» About this exercise:
Once the pictures are removed, restate the listing word for word.

» Listed entries:
--

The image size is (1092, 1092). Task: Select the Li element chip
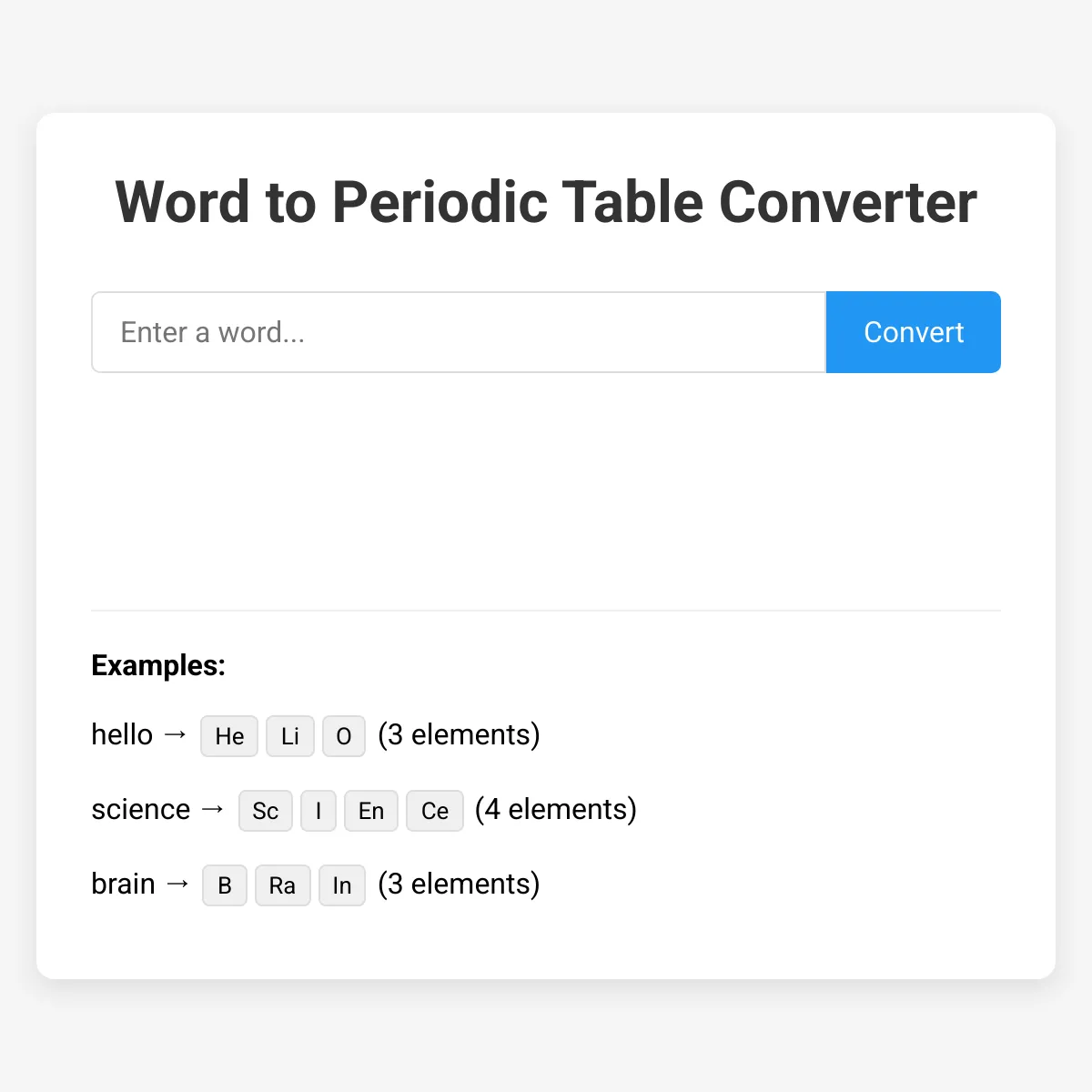pyautogui.click(x=290, y=736)
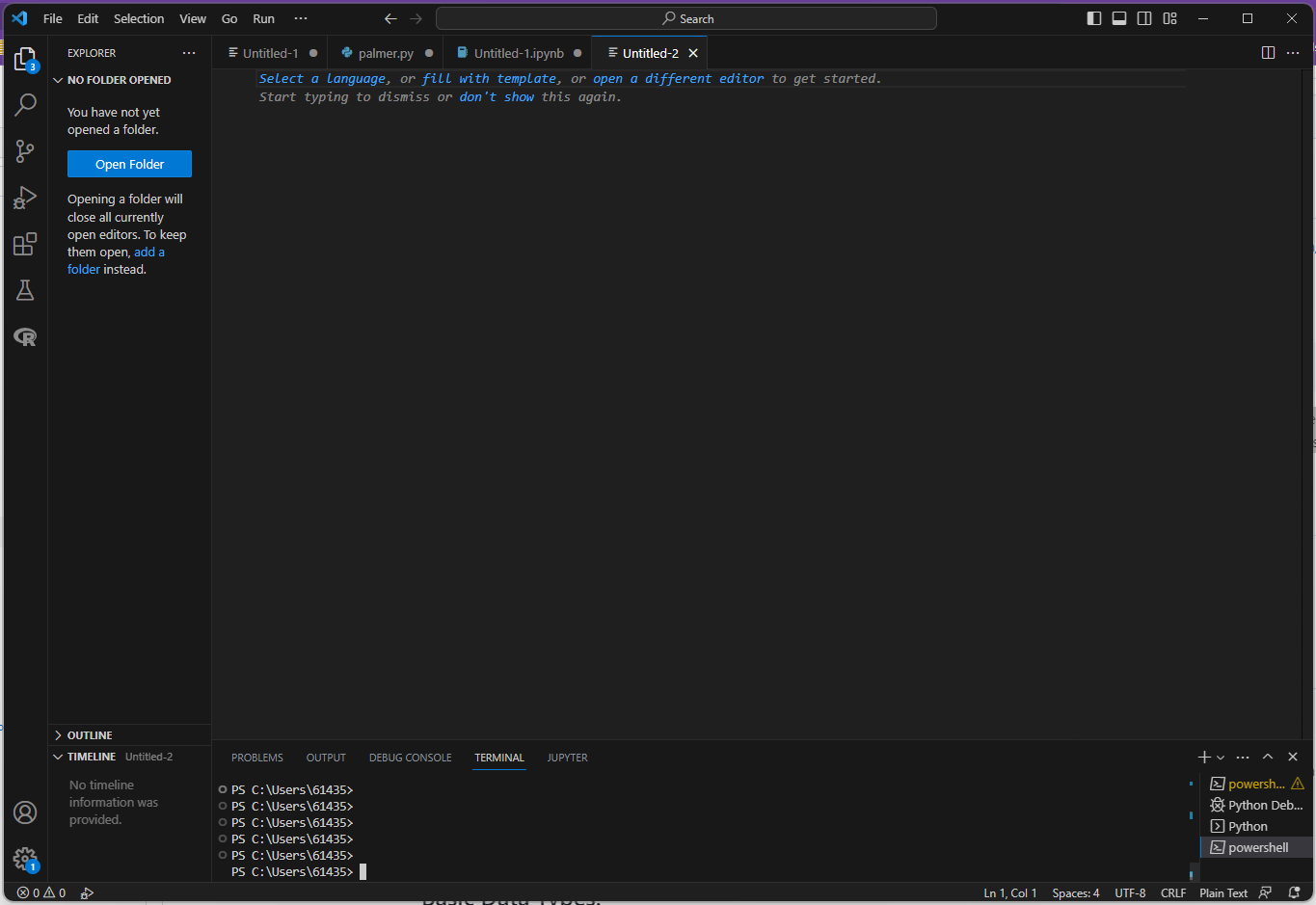Switch to the palmer.py tab
Screen dimensions: 1316x905
pos(385,53)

--

» Your solution:
The image size is (1092, 1092). Task: Select the Li element chip
pyautogui.click(x=290, y=736)
Switch to the palmer.py tab
Screen dimensions: 1316x905
pos(385,53)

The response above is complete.